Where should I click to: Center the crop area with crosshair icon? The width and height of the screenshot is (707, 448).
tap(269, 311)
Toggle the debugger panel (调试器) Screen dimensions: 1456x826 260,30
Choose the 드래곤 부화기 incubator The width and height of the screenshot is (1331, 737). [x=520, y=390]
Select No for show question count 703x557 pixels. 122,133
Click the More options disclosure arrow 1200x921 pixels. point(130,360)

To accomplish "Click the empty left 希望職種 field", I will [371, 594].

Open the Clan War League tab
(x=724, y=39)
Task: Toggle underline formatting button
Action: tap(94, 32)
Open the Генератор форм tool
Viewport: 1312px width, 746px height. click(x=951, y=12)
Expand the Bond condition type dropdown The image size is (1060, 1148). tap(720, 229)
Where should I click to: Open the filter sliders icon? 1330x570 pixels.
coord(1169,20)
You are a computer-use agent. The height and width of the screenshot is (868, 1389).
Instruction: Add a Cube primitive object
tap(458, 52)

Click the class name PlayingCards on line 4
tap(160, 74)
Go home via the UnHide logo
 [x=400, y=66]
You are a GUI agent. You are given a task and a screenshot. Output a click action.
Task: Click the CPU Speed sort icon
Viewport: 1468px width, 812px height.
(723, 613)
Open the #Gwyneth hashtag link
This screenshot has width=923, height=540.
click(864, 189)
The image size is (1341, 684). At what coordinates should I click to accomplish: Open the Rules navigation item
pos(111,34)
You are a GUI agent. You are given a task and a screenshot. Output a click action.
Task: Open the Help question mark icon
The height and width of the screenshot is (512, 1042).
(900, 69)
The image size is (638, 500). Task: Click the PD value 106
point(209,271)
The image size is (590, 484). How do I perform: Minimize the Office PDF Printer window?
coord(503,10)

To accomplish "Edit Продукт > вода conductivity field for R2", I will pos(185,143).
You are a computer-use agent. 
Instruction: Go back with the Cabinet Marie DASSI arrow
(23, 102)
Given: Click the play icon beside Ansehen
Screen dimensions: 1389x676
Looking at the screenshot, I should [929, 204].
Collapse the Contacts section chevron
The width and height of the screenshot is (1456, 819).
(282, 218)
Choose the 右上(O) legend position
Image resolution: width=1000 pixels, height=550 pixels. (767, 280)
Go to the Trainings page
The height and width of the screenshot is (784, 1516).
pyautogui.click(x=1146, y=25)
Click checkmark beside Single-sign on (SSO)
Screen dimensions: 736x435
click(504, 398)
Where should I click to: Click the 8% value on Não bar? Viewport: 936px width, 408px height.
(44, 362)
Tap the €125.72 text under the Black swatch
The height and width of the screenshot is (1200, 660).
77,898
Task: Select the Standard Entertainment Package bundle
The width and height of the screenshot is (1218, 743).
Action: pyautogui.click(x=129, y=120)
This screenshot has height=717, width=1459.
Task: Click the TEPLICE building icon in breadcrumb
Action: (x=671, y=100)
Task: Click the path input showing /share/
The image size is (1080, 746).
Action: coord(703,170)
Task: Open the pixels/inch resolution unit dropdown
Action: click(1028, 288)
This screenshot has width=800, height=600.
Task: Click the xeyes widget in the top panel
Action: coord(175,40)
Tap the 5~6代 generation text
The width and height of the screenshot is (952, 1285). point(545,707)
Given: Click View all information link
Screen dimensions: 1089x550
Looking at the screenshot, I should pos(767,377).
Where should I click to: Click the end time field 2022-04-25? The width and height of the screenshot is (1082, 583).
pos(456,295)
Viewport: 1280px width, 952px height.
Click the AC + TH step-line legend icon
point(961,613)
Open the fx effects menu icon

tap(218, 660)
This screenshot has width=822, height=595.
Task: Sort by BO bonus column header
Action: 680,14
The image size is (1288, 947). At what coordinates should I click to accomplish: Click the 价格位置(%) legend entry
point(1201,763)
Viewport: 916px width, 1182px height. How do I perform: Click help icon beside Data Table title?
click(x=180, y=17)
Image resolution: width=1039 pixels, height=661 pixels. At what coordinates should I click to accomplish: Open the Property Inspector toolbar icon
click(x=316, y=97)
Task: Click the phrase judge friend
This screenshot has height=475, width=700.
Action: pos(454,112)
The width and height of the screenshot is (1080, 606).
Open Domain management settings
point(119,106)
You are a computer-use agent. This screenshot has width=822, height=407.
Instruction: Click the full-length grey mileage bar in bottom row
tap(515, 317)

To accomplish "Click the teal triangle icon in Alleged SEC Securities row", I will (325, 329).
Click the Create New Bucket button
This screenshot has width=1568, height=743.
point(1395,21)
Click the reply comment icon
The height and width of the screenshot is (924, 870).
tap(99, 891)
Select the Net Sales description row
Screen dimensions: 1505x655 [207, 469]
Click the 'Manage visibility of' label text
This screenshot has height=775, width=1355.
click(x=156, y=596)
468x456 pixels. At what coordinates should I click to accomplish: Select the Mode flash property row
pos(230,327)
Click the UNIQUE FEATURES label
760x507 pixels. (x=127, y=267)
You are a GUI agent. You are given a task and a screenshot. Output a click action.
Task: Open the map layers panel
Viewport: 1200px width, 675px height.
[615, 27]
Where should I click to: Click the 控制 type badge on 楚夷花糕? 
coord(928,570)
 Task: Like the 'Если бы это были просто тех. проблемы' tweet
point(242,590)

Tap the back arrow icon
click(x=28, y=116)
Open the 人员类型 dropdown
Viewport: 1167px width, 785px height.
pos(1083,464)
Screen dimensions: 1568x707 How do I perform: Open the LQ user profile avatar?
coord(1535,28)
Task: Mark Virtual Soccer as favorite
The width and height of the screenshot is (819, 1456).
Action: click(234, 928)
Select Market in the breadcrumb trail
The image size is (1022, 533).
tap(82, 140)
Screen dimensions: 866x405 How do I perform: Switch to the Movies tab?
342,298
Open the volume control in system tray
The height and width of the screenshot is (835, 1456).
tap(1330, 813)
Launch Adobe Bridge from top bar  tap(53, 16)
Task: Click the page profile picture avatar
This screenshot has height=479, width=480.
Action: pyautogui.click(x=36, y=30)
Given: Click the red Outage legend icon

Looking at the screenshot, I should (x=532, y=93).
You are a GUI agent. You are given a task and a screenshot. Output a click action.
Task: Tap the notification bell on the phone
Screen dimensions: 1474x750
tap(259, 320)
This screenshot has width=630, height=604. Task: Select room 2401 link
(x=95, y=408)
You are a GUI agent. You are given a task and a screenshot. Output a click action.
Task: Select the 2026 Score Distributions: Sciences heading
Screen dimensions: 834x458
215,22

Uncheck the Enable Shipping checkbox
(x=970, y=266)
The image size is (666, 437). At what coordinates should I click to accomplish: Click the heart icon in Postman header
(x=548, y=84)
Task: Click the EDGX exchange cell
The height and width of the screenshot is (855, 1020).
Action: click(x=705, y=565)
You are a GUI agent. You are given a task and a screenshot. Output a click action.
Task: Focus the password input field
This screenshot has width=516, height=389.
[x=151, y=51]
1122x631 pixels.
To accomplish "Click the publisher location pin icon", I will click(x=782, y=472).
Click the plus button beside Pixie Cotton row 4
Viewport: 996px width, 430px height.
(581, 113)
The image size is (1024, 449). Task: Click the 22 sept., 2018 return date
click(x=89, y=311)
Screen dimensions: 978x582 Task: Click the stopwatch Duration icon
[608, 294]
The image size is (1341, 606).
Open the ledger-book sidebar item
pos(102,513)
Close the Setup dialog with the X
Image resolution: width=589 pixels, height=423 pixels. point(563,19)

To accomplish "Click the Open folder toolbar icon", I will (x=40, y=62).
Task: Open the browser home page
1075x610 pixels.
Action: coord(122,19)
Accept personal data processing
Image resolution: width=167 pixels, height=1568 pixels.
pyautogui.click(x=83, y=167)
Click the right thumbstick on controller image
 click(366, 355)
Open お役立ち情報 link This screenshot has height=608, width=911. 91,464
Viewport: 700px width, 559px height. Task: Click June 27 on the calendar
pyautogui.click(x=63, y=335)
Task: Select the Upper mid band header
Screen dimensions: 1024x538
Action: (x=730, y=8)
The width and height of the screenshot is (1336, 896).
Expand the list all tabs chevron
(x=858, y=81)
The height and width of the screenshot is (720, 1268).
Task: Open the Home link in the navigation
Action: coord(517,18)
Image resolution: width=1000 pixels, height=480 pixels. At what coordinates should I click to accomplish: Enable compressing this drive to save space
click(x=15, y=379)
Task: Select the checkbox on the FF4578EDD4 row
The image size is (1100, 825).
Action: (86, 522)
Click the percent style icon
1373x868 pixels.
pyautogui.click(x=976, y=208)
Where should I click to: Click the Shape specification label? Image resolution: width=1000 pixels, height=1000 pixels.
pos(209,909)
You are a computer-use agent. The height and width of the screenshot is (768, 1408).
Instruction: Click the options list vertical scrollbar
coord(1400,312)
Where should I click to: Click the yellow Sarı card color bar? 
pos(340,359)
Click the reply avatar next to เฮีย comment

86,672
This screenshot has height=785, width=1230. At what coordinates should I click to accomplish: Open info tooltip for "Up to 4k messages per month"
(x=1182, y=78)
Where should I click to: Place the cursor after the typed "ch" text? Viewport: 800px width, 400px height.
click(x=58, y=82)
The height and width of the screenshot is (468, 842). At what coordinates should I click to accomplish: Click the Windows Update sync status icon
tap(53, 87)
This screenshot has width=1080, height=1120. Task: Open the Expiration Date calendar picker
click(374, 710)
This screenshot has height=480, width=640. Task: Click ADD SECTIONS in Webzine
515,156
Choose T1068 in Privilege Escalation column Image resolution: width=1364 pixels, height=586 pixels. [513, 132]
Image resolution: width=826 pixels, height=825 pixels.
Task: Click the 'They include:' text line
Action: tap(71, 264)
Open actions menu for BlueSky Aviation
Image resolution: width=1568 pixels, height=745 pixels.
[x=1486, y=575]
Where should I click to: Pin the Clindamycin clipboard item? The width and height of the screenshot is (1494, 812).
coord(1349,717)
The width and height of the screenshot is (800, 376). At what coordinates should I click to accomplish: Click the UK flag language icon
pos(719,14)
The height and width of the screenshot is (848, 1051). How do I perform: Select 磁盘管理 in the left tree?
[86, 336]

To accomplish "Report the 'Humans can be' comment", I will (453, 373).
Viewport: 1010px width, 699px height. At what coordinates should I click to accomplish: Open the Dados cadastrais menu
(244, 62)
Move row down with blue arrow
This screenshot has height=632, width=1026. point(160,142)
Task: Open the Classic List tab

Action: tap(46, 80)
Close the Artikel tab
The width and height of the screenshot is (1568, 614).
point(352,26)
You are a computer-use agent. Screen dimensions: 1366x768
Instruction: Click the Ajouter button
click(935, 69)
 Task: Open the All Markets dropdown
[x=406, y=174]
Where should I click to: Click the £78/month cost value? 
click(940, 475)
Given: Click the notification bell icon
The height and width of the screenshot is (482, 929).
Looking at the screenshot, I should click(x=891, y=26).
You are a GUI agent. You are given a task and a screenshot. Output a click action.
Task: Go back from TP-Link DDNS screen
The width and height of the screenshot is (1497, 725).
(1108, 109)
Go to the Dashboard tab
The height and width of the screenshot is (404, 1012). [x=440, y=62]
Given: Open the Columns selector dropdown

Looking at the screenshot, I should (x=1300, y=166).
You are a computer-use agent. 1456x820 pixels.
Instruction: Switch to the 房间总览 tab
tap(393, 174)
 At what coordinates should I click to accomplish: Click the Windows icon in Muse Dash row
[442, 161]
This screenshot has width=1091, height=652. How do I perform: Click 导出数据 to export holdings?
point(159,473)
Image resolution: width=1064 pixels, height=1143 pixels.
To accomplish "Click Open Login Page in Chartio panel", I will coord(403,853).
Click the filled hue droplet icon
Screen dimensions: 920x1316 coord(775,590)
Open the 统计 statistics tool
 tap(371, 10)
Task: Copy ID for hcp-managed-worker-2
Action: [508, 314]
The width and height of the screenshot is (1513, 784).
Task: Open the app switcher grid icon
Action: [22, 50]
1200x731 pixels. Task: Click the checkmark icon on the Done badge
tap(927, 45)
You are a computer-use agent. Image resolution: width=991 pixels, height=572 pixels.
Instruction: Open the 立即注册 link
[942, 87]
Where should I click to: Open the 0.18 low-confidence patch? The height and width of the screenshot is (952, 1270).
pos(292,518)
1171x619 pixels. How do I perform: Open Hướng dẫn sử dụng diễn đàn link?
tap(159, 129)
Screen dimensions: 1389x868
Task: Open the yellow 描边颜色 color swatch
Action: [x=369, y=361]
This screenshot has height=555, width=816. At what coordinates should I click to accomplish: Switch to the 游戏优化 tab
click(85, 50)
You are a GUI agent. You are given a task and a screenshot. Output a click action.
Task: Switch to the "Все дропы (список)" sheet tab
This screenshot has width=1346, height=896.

------------------------------------------------------------

Emit, unaltered, the lines from the top of the listing down through the line that holds "Select No for"; emit nothing else.

Answer for this exercise
Where should I click to: Center the crop area with crosshair icon? The width and height of the screenshot is (707, 448).
tap(269, 311)
Toggle the debugger panel (调试器) Screen dimensions: 1456x826 260,30
Choose the 드래곤 부화기 incubator The width and height of the screenshot is (1331, 737). [x=520, y=390]
Select No for show question count 703x557 pixels. 122,133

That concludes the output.